Biden adviser wants Beijing to pressure Iran over Houthi strikes. China threatens US about Taiwan independence

During talks in Thailand, US national security advisor Jake Sullivan urged Chinese Foreign Minister Wang Yi to use China’s influence with Iran to reduce Middle Eastern tensions. The officials also agreed to work on organizing a phone contact between President Joe Biden and Chinese leader Xi Jinping.

The conversations Friday and Saturday in Bangkok, which followed the presidents’ discussions in California in November, came after a ruling-party candidate opposed by Beijing won Taiwan’s recent presidential election and US and Chinese military officials restarted a previously halted contact. They occurred as attacks by Iran-backed Houthi rebels in Yemen continue to endanger global shipping in the Red Sea.

According to a senior US official, Sullivan mentioned China’s significant economic leverage over Iran, as well as the disruptive effect of the Houthi strikes on world commerce.

The official acknowledged that China has openly called for lower tensions, but said it was too early to determine whether Beijing was using diplomatic leverage to pressure Tehran on the issue. The official was not authorized to speak publicly about Sullivan and Wang’s private conversations and spoke on the condition of anonymity.

According to the Chinese Foreign Ministry, Wang stated that Washington should honor its vow not to back Taiwanese independence.

According to a statement from the ministry, Wang stated that Taiwan’s election, won by current Vice President Lai Ching-te, did not change China’s position that the island is part of China and that the most significant problem in US-China relations is the question of “Taiwan independence.”

Biden has stated that he does not support Taiwanese independence, but US law requires a strong defense for Taiwan and that all threats to the island be treated as matters of “grave concern.”

The US official said it was unclear when the next Biden-Xi talk would take place, but they hoped it would happen in the coming months.

Wang and Sullivan had previously met on the Mediterranean island of Malta and in Vienna last year, before to the Biden-Xi summit in California.

In November, both parties announced modest agreements to battle illegal fentanyl and reopen military connections, which prevented the relationship from deteriorating further. The US-China Counternarcotics Working Group will hold its first meeting on Tuesday. According to American officials, China produces the majority of fentanyl and its precursors.

China considers self-ruled Taiwan to be its own territory, and in recent years has sent military planes and ships to protest political activities there. Earlier Saturday, Taiwan’s defense ministry said China had sent over 30 warplanes and a group of navy ships toward the island in a 24-hour period, including 13 warplanes that crossed the Taiwan Strait’s midline, an unofficial boundary that serves as a buffer between its territory and the mainland.

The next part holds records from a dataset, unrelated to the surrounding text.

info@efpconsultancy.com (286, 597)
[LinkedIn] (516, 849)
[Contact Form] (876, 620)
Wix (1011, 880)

Wang also stated that China and the United States should use this year’s 45th anniversary of diplomatic relations to reflect on previous experiences and respect each other as equals, rather than adopting a condescending attitude.

According to the statement, Wang stated that the countries should “be committed to mutual respect, peaceful coexistence, and win-win cooperation, building a correct way for China and the United States to interact.”

Taiwan has reported that six Chinese balloons sailed above the island or over airspace immediately north of it, days after the self-governing island had its election. Lai’s Democratic Progressive Party campaigned primarily on self-determination, social fairness, and rejection of China’s threats.

Aside from cross-strait concerns, Sullivan and Wang discussed Russia’s war in Ukraine, the Middle East, North Korea, the South China Sea, and Myanmar, according to the White House. Sullivan and Wang discussed the progress made toward a dialogue on artificial intelligence between US and Chinese officials this spring.

Sullivan emphasized that, while Washington and Beijing are competing, both sides must “prevent it from veering into conflict or confrontation,” according to a White House readout of the meeting.